For Louis Brandeis, who made important contributions to both antitrust and securities law, disclosure was an important mechanism for regulating the problem of big business. Brandeis thought that trusts were only possible because financiers duped investors into funding their formation. He believed that with sufficient disclosure, the inefficiency of the trusts would be revealed. The argument that disclosure would regulate corporate power was not only advanced by social reformers. Economists such as William Ripley and John Bates Clark made similar arguments as Brandeis prior to the passage of the federal securities laws. While the belief that large companies are inherently inefficient is outdated, it is worth noting that one of the original goals of securities regulation was to prevent unchecked growth of corporate power.
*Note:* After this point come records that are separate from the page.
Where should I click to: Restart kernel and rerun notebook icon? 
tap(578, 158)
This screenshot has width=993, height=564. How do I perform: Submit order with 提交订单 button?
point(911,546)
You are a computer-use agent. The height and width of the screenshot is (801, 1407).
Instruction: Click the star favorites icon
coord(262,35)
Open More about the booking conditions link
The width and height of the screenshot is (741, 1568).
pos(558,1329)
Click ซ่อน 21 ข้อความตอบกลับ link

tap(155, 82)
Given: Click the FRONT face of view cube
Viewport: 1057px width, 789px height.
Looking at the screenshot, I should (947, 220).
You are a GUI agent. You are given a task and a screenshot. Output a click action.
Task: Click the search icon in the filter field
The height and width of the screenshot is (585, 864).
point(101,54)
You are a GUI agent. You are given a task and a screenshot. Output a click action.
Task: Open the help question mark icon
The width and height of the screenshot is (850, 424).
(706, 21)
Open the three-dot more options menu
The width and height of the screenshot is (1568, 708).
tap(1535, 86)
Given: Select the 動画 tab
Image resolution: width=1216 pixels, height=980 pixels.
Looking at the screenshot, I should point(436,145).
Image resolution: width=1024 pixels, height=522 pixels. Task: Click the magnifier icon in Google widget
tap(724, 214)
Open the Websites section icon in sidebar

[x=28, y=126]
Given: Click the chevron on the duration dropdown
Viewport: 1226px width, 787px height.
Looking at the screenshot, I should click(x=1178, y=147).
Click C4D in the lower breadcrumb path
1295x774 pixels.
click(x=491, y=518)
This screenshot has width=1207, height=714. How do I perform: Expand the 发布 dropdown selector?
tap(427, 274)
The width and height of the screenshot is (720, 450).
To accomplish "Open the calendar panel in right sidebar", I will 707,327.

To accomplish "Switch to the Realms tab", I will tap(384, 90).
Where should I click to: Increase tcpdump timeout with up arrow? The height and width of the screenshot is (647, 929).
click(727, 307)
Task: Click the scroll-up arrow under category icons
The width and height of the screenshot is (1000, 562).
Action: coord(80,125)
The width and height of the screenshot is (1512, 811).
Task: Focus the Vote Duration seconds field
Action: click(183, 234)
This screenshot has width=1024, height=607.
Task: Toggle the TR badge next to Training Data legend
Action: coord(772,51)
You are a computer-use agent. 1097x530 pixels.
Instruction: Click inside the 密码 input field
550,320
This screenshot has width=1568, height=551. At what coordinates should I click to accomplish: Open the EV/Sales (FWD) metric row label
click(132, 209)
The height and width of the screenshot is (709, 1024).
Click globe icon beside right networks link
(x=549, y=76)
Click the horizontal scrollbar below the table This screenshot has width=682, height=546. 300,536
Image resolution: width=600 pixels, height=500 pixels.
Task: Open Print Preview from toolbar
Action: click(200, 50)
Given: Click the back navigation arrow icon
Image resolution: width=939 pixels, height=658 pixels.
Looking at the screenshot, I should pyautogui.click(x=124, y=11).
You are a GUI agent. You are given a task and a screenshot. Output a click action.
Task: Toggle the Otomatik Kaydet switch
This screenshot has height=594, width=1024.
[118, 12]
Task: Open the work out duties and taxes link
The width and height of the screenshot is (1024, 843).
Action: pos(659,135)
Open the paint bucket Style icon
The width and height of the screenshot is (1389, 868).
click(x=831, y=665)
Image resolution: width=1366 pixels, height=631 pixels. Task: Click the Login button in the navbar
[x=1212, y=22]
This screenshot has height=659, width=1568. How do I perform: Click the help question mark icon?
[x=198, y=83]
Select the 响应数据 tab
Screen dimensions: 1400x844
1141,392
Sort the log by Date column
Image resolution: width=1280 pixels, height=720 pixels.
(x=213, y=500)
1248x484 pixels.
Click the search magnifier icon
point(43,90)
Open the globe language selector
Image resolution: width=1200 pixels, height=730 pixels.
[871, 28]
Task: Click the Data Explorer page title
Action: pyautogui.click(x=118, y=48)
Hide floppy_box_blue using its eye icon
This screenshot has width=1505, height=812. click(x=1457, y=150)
This Article situates securities law within a regulatory framework that is meant to limit the power of big business. It begins by arguing that the amorphous concept of corporate economic power can be understood as reflecting three types of power. Market power permits a corporation to charge prices sufficient to generate profits that justify a high market valuation. Managerial power is necessary to ensure expert decision-making within a large organization and to sustain market power and profits. Allocative power reflects the ability of companies to allocate societal resources by raising capital and is typically reflected by the company’s stock market value. These three types of power are necessary for a corporation to exercise significant economic power. A separate regulatory framework governs each category of power. Antitrust law addresses abuse of market power, corporate law circumscribes managerial power, and securities law ensures that allocative power is deserved.

Federal securities law primarily seeks to ensure that only companies with sufficient prospects of market power and competent managers are trusted to allocate substantial amounts of public investor funds. This is a goal with broad support because it can be understood as not only regulating corporate power but ensuring the efficient allocation of resources. By the 1970s, securities law had shifted from its corporate power roots to mainly supporting efficient markets by protecting investors from fraudulently inflated stock prices.

Over time, securities law has circled back towards regulating big businesses. Efforts to ensure that markets accurately value the economic prospects of public companies, such as the Sarbanes-Oxley Act of 2002, have resulted in a regulatory regime that effectively presumes that public companies are large. Only sizeable companies can easily afford the regulatory burdens of securities law. As public companies have grown larger and more powerful, arguments that social responsibility concerns are relevant in allocating investor capital to such corporate giants have gained traction. Ironically, regulation responsive to such concerns could further encourage bigness in public companies.

An interesting implication of a corporate power approach is that uniform securities disclosure requirements may not always be appropriate. The federal securities laws generally treat most public companies the same without making substantial distinctions based on corporate size. Instead, this Article contends that the largest public companies should be subject to more stringent disclosure requirements than the typical public company. Federal securities regulation should require public companies with market valuations of $100 billion or more to comply with heightened Environmental, Social, and Governance (ESG) disclosure. In doing so, securities law will help ensure that investors can monitor whether the most powerful public companies are using their power to allocate capital ethically.

In analyzing the problem of economic corporate power, this Article develops a law and political economy reading of the federal securities laws. Allocative efficiency is the primary rationale for mandatory disclosure regulation, but disclosure can also serve to check the allocative power of the very largest public companies. Viewing securities law through the lens of corporate power reveals new possibilities for approaching the regulation of public companies.